Böyle bir teşhis belirsizliği: Hastanın dinamik veya mekanik tıkanıklığı olması bu patolojik durumun karakteristiğidir. Bu nedenle çoğu durumda kesin tanı konulmadan ve acil cerrahi endikasyonları konusunda nihai karara varılmadan konservatif tedaviye başvurulur.

Akut bağırsak tıkanıklığının tedavisi:

Bağırsak tıkanıklığı çeşitli hastalıkların bir komplikasyonu olduğundan tedavi etmenin tek bir yolu yoktur ve olamaz. Aynı zamanda, bu patolojik durum için terapötik önlemlerin ilkeleri oldukça tekdüzedir. Aşağıdaki gibi formüle edilebilirler.

1. Tıkanıklıktan şüphelenilen tüm hastalar acilen bir cerrahi hastaneye yatırılmalıdır. Bu tür hastaların tıbbi kurumlara kabul edilme zamanlaması hastalığın prognozunu ve sonucunu büyük ölçüde belirlemektedir. Akut bağırsak tıkanıklığı olan hastalar ne kadar geç hastaneye yatırılırsa ölüm oranı da o kadar yüksek olur.

2. Her türlü boğulma bağırsak tıkanıklığının yanı sıra peritonit ile komplike olan her türlü bağırsak tıkanıklığı acil cerrahi müdahale gerektirir. Hastaların ciddi durumu nedeniyle, yalnızca kısa süreli (en fazla 1,5-2 saat) yoğun preoperatif hazırlık yapılabilir.
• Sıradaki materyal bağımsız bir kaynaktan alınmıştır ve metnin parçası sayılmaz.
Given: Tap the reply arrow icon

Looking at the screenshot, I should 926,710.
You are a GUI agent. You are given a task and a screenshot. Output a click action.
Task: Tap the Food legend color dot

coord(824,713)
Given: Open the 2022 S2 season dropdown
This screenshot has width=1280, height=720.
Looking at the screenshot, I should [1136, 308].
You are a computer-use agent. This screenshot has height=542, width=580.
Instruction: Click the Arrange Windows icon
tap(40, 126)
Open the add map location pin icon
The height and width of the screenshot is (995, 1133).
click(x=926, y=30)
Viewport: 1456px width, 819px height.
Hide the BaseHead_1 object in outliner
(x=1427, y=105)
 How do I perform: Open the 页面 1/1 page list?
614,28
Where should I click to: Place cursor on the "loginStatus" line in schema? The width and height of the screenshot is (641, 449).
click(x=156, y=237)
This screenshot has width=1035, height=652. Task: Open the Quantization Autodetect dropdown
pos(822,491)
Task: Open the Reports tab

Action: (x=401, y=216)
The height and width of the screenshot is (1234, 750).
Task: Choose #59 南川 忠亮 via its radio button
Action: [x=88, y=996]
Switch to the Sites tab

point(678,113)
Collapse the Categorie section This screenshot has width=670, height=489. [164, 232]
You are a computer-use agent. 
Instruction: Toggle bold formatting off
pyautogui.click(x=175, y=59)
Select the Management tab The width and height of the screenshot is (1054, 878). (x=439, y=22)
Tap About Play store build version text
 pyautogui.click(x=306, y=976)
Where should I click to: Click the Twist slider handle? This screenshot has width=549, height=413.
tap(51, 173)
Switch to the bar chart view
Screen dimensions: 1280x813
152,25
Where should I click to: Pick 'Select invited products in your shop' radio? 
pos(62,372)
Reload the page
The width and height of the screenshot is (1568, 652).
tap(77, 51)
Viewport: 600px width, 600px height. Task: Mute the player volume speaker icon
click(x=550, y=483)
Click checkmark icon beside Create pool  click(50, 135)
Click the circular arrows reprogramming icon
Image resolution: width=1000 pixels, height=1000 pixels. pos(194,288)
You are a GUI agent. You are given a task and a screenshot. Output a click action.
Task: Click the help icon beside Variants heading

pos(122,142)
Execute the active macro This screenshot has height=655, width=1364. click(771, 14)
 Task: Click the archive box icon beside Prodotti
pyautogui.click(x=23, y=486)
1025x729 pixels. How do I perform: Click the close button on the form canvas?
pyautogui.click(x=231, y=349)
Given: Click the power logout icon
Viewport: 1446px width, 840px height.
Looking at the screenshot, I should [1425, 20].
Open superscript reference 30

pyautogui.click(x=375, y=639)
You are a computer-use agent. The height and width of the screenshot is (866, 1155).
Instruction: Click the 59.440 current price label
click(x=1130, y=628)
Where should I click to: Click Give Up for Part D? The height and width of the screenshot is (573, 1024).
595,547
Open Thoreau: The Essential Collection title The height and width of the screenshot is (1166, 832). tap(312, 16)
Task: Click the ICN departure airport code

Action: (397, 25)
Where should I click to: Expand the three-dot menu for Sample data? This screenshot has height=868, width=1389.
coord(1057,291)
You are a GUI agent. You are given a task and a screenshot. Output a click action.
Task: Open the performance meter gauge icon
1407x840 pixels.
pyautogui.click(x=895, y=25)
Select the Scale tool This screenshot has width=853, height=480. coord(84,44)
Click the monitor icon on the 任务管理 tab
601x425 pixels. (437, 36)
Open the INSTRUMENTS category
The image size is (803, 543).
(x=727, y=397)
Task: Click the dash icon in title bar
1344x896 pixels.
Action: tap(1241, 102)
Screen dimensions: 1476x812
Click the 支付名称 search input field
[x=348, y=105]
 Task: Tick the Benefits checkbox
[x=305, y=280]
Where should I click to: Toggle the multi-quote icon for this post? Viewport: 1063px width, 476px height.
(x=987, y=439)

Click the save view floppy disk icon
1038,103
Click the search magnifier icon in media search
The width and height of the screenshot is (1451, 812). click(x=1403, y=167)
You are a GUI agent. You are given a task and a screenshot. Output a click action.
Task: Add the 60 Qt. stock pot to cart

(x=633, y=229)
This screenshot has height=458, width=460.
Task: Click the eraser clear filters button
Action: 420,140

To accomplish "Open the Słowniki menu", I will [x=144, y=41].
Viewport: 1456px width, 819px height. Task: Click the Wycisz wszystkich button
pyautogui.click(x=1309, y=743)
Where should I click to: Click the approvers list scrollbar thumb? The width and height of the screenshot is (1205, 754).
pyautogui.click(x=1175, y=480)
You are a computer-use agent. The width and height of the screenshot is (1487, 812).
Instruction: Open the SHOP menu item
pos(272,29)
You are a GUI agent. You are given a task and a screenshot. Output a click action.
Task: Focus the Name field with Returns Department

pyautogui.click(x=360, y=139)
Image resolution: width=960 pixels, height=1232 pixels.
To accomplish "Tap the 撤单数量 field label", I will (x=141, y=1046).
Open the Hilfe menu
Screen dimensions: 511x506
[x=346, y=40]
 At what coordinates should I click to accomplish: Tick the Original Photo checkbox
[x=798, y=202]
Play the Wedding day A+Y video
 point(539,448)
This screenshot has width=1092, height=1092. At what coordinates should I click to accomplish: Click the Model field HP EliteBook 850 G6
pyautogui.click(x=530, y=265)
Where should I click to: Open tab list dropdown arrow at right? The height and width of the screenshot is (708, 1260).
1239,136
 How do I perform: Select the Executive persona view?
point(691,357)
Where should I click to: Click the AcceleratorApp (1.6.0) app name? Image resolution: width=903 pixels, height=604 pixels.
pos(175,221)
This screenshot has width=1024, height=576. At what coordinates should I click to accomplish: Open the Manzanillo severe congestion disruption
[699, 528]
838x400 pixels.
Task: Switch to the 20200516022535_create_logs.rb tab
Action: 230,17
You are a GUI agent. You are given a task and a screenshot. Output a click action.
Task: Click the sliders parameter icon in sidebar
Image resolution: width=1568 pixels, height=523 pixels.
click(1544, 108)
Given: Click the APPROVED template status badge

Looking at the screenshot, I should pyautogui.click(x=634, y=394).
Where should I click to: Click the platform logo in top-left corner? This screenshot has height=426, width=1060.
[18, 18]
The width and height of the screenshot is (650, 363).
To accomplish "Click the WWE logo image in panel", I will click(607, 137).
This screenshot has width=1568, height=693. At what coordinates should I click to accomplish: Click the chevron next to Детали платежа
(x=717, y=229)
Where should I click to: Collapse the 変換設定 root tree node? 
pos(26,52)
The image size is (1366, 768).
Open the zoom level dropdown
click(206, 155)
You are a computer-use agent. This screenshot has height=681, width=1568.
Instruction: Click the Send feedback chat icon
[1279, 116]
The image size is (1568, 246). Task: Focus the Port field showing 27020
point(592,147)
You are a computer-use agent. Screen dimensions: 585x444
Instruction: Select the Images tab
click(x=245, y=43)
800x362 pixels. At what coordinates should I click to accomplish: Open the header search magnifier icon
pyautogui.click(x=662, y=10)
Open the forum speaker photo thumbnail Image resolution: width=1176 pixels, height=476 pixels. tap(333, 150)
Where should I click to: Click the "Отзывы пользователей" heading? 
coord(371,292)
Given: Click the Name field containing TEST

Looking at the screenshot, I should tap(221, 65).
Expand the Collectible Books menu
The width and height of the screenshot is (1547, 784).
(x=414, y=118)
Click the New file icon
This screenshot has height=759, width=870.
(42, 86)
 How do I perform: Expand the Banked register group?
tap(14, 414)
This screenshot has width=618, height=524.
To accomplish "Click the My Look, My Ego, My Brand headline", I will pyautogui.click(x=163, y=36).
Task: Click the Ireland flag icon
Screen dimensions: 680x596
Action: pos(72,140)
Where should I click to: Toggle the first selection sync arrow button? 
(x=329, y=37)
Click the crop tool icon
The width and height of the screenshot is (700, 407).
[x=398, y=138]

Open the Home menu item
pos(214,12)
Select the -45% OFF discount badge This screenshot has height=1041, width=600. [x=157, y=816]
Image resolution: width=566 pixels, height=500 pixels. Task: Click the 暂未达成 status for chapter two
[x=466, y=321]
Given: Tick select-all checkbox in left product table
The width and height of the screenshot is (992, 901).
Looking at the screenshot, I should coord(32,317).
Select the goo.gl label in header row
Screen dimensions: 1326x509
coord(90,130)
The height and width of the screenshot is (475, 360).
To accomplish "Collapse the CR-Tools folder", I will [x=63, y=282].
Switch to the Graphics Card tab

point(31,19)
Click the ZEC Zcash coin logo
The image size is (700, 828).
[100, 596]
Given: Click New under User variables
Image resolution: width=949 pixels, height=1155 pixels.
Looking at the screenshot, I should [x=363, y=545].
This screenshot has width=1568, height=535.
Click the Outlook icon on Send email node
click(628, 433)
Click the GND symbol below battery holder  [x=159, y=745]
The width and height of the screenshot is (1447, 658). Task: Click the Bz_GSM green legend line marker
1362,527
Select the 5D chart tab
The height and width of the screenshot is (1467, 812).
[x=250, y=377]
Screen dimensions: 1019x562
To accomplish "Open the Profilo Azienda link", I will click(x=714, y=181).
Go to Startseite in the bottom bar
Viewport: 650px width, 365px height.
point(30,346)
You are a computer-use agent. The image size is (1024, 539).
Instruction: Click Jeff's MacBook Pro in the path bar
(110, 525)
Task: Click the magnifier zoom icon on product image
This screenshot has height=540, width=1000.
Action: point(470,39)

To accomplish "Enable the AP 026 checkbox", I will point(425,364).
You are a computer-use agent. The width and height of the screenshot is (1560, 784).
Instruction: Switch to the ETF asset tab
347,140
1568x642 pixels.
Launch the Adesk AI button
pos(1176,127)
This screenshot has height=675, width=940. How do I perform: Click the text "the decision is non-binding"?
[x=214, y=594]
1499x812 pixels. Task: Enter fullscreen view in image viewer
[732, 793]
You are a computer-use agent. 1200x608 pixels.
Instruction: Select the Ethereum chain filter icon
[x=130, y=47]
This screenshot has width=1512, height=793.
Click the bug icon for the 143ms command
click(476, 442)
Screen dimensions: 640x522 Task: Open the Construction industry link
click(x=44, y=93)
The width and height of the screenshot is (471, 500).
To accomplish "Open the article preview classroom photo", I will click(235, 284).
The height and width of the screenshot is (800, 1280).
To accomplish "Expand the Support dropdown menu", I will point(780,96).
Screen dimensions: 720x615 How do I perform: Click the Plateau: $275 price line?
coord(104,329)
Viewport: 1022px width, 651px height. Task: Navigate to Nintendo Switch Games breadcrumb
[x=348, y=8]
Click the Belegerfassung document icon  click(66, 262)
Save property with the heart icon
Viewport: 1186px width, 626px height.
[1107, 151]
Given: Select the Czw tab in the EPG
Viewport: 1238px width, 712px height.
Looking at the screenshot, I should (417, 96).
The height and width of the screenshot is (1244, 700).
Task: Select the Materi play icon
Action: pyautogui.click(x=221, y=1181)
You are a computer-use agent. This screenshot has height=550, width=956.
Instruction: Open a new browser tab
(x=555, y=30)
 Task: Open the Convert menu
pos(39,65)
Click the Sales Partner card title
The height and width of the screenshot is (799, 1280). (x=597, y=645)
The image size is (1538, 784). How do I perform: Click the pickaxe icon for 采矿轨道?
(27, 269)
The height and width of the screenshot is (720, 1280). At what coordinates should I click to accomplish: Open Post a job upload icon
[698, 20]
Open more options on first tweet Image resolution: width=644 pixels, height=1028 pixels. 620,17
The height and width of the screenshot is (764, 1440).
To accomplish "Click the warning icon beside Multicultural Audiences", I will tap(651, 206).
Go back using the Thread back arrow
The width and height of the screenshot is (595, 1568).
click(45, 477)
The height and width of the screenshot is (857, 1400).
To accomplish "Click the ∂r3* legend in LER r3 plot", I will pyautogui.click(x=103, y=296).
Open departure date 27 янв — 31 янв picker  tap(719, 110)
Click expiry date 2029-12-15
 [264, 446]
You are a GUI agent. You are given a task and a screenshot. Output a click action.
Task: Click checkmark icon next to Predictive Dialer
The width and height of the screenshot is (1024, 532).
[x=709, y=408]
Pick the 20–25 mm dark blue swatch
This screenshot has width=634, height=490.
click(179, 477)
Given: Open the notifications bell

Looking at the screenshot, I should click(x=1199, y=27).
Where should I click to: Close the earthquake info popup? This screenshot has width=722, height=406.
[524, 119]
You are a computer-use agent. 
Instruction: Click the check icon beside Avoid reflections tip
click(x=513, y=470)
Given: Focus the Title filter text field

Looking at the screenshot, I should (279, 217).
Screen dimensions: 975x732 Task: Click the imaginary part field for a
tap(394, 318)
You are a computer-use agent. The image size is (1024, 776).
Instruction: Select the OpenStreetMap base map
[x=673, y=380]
3. Dinamik bağırsak tıkanıklığı konservatif tedaviye tabidir,çünkü cerrahi müdahalenin kendisi bağırsak parezisinin ortaya çıkmasına veya kötüleşmesine yol açar.

4. Peritoneal semptomların yokluğunda mekanik bağırsak tıkanıklığı tanısına ilişkin şüpheler konservatif tedavi ihtiyacını göstermektedir. Dinamik tıkanıklığı giderir, bazı mekanik tıkanıklık türlerini ortadan kaldırır ve bu patolojik durumun terapötik önlemlerin etkisi altında çözülmediği durumlarda ameliyat öncesi hazırlık görevi görür.

5. Konservatif tedavi, eğer ihtiyaç zaten olgunlaşmışsa, cerrahi müdahaleyi makul olmayan bir şekilde geciktirmek için bir mazeret olarak kullanılmamalıdır. Bağırsak tıkanıklığında mortalitenin azaltılması öncelikle aktif cerrahi taktiklerle sağlanabilir.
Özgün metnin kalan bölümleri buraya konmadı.